Blanche gasped. “He has a mistress?” She was as intrigued as she was aghast.

Harrington flushed. “He was very involved with Miss Elizabeth Fitzgerald last summer. In fact, they were living together at Wicklowe. She is the mother of his bastard.”

Blanche was disbelieving. “And this is the first I have heard of this?”

“I confronted Miss Fitzgerald there and made sure she saw the error of her ways. I made certain that she left him,” Harrington said. “I did not want her in the way.”

Blanche began to recover from the shock. “It must have been quite serious! If she bore his child and was living with him—”

“It doesn’t matter,” Harrington said. “Surprisingly, she is a well-bred young lady and she felt some remorse for her sins. But to make certain the affair was over, I had to destroy the farewell letter she left for Tyrell. She was certainly in love with him,” he added darkly.

“You destroyed her letter? Father!” Her curiosity increased—it had been a love affair?

“I did it for you, my dear. I did not want Tyrell chasing after her.”

If her father had gone to such lengths, did it mean that Tyrell had been in love with Miss Fitzgerald? He was so aloof, she could hardly imagine him being passionately inclined toward any woman. “Father, I don’t think you should have destroyed that letter.”

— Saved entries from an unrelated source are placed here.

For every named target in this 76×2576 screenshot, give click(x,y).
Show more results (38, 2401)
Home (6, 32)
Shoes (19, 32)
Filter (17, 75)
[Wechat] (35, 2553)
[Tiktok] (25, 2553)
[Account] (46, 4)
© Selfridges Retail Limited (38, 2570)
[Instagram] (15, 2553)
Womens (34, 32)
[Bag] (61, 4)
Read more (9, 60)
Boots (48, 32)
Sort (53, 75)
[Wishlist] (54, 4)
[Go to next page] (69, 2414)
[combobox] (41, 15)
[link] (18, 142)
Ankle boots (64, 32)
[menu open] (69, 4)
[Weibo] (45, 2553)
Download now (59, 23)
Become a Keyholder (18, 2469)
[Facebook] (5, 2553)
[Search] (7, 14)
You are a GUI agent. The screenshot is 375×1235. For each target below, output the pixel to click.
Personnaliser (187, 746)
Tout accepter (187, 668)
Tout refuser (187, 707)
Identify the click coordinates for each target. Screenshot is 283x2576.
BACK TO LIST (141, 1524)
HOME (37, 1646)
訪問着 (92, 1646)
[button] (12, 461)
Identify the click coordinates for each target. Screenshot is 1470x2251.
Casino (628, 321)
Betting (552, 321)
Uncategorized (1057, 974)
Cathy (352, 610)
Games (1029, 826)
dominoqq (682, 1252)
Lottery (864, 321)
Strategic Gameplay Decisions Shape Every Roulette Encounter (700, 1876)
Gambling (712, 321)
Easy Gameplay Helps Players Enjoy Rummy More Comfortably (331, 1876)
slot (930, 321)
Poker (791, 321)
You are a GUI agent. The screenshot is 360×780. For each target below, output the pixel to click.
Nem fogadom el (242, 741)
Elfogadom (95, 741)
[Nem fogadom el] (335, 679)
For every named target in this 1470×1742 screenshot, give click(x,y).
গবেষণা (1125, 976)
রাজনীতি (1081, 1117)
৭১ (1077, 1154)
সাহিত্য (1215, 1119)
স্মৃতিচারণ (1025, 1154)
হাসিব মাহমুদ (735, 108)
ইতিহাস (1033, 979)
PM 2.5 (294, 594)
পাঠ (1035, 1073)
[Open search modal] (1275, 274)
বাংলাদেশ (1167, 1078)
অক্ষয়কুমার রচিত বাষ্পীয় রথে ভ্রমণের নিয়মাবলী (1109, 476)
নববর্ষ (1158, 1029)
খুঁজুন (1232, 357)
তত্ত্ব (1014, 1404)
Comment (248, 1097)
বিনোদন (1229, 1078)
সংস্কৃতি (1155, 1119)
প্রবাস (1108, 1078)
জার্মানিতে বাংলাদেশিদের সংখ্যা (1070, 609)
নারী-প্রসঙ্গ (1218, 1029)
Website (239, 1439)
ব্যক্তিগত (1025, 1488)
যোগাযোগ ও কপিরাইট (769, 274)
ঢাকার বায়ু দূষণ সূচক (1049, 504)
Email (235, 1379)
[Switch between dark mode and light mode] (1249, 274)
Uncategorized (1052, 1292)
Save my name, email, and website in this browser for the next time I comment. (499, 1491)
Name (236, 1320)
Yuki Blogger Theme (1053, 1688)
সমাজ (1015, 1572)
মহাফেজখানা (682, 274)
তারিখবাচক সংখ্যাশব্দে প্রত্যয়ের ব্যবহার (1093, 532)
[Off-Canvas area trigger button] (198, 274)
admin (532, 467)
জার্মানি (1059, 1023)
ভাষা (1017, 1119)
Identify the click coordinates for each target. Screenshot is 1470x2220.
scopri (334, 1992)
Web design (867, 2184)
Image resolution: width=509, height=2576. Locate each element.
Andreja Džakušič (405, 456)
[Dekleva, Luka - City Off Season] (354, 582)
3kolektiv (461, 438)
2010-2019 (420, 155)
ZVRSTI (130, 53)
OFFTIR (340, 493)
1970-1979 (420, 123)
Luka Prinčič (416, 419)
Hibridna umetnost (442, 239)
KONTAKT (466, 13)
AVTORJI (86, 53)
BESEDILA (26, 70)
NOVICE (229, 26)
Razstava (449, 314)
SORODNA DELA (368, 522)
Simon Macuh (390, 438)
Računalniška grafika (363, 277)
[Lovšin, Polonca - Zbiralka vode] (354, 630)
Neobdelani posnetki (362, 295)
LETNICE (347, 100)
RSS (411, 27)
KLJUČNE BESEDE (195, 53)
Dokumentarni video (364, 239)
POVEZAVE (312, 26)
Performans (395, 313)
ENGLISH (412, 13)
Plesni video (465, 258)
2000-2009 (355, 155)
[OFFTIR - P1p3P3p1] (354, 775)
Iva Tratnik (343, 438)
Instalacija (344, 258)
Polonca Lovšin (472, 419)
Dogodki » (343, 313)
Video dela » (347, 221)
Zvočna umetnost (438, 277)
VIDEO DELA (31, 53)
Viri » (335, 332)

“It was a love letter and I did not want Tyrell to see it.” He was grim.

“I am telling you all of this for a reason, my dear. Miss Fitzgerald is residing with her aunt at Belgrave Square. Now Tyrell is in London, too. It bothers me. I want him dancing attendance on you, Blanche. I do not want him running into her in the park one day! And that is why I am insisting you return to Harmon House.”

Blanche could not go back. She shook her head, filled with determination. “Father, I don’t want to leave you. Please, don’t make me go.”

Harrington stared for a long moment and then his face collapsed. “You know I have never been able to deny you, not when you plead with me like that.”

Blanche was filled with relief. “Thank you.”

“But you must not give up on Tyrell,” he added swiftly. “This is your future, Blanche! I will not be here forever.”

She swallowed hard, refusing to think about the day when God would take her father from her. She could not bear to contemplate it.

“I shall ask him to join us for supper tomorrow,” her father was adding. He put his arm around her. “How does that sound?”

“Fine,” Blanche murmured, but she had hardly heard him. She was thinking about Tyrell’s mistress now. Apparently Miss Fitzgerald was but a short carriage ride away.